>> Start Provided records
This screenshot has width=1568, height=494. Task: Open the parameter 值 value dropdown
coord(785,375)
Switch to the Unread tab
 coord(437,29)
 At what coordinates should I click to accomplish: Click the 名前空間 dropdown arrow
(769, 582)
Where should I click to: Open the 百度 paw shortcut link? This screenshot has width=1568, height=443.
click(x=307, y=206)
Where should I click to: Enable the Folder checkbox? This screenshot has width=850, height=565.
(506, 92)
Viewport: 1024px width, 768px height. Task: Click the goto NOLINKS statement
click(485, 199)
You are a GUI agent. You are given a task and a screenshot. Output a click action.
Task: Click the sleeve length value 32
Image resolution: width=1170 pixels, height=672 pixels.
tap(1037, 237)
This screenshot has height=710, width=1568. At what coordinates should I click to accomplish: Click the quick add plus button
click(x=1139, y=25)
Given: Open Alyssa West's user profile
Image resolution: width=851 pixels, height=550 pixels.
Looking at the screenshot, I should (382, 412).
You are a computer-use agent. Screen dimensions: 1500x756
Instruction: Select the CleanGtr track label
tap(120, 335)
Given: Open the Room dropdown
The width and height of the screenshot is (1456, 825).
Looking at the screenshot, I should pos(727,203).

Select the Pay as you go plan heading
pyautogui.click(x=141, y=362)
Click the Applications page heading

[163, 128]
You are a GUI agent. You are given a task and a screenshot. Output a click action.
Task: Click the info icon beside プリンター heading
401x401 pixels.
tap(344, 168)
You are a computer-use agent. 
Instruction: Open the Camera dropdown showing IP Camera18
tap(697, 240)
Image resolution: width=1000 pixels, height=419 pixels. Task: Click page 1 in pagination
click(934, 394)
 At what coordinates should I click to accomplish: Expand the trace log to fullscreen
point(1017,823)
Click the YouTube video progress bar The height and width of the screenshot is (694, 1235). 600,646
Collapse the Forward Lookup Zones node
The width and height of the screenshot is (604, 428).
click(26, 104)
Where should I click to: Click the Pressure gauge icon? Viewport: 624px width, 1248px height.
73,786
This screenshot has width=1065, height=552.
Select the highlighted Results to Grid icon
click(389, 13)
>> End Provided records
▶ _Your objective_
Can you set out every line of the items above as a Markdown table with the columns n and Line, numbering each row and skipping blank lines?

▶ _Result for this exercise_
| n | Line |
|---|---|
| 1 | This screenshot has width=1568, height=494. Task: Open the parameter 值 value dropdown |
| 2 | coord(785,375) |
| 3 | Switch to the Unread tab |
| 4 |  coord(437,29) |
| 5 |  At what coordinates should I click to accomplish: Click the 名前空間 dropdown arrow |
| 6 | (769, 582) |
| 7 | Where should I click to: Open the 百度 paw shortcut link? This screenshot has width=1568, height=443. |
| 8 | click(x=307, y=206) |
| 9 | Where should I click to: Enable the Folder checkbox? This screenshot has width=850, height=565. |
| 10 | (506, 92) |
| 11 | Viewport: 1024px width, 768px height. Task: Click the goto NOLINKS statement |
| 12 | click(485, 199) |
| 13 | You are a GUI agent. You are given a task and a screenshot. Output a click action. |
| 14 | Task: Click the sleeve length value 32 |
| 15 | Image resolution: width=1170 pixels, height=672 pixels. |
| 16 | tap(1037, 237) |
| 17 | This screenshot has height=710, width=1568. At what coordinates should I click to accomplish: Click the quick add plus button |
| 18 | click(x=1139, y=25) |
| 19 | Given: Open Alyssa West's user profile |
| 20 | Image resolution: width=851 pixels, height=550 pixels. |
| 21 | Looking at the screenshot, I should (382, 412). |
| 22 | You are a computer-use agent. Screen dimensions: 1500x756 |
| 23 | Instruction: Select the CleanGtr track label |
| 24 | tap(120, 335) |
| 25 | Given: Open the Room dropdown |
| 26 | The width and height of the screenshot is (1456, 825). |
| 27 | Looking at the screenshot, I should pos(727,203). |
| 28 | Select the Pay as you go plan heading |
| 29 | pyautogui.click(x=141, y=362) |
| 30 | Click the Applications page heading |
| 31 | [163, 128] |
| 32 | You are a GUI agent. You are given a task and a screenshot. Output a click action. |
| 33 | Task: Click the info icon beside プリンター heading |
| 34 | 401x401 pixels. |
| 35 | tap(344, 168) |
| 36 | You are a computer-use agent.  |
| 37 | Instruction: Open the Camera dropdown showing IP Camera18 |
| 38 | tap(697, 240) |
| 39 | Image resolution: width=1000 pixels, height=419 pixels. Task: Click page 1 in pagination |
| 40 | click(934, 394) |
| 41 |  At what coordinates should I click to accomplish: Expand the trace log to fullscreen |
| 42 | point(1017,823) |
| 43 | Click the YouTube video progress bar The height and width of the screenshot is (694, 1235). 600,646 |
| 44 | Collapse the Forward Lookup Zones node |
| 45 | The width and height of the screenshot is (604, 428). |
| 46 | click(26, 104) |
| 47 | Where should I click to: Click the Pressure gauge icon? Viewport: 624px width, 1248px height. |
| 48 | 73,786 |
| 49 | This screenshot has width=1065, height=552. |
| 50 | Select the highlighted Results to Grid icon |
| 51 | click(389, 13) |